What the task asks:
What is wanted is every line below from the one with "Click the Beşiktaş club crest" up to and including the one with "Screen dimensions: 373x391", retyped exactly, pictures excluded, nothing else.

Supplied material:
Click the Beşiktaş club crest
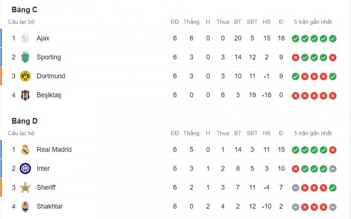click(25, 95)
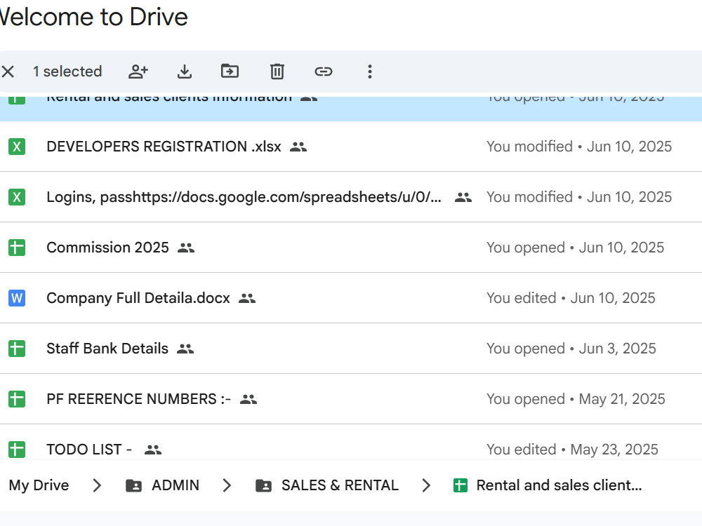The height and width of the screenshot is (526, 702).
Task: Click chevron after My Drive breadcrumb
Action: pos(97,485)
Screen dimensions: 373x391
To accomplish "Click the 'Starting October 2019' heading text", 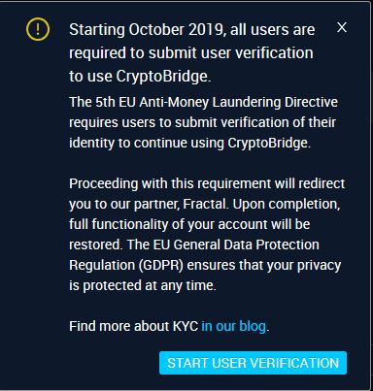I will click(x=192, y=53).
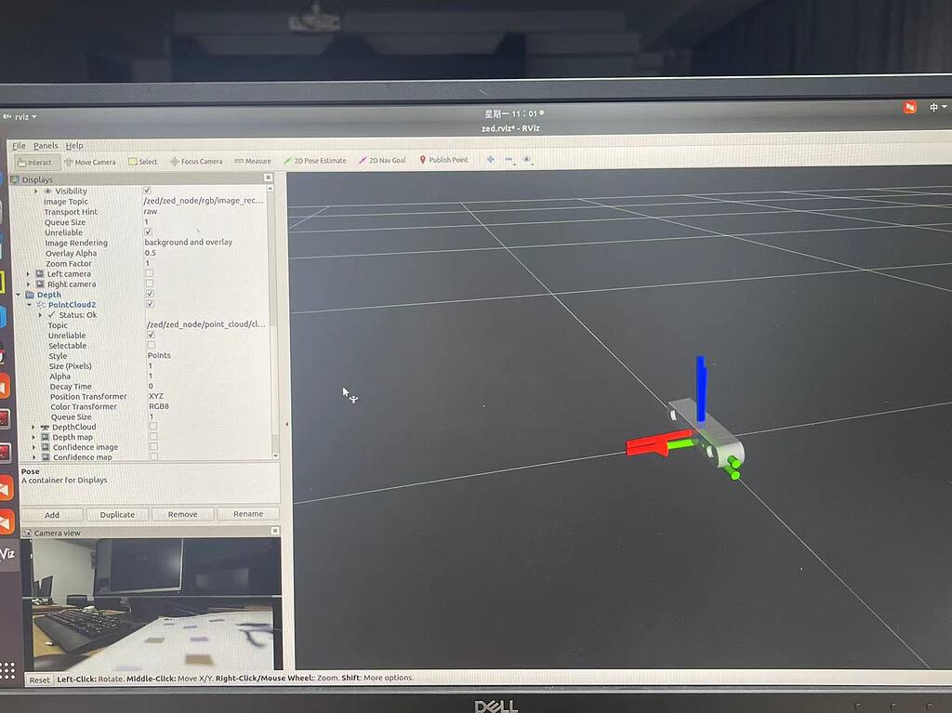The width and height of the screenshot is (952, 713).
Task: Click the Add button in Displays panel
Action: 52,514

...

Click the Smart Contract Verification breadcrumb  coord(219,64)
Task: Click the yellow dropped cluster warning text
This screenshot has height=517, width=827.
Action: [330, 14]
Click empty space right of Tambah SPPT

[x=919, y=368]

==

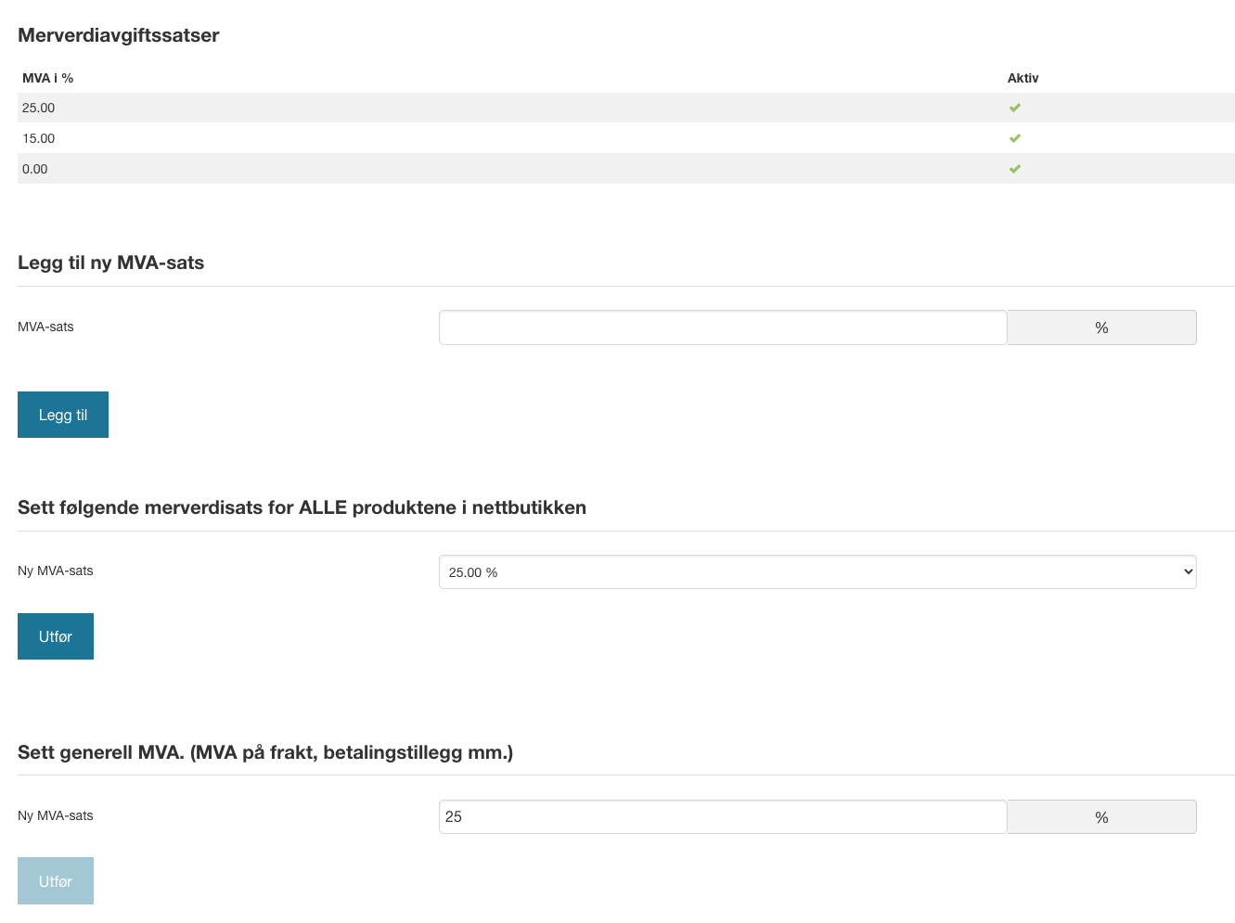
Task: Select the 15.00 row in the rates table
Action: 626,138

Result:
Click the Beşiktaş club crest
click(25, 95)
The height and width of the screenshot is (526, 702).
Task: Click chevron after My Drive breadcrumb
Action: pos(97,485)
Screen dimensions: 373x391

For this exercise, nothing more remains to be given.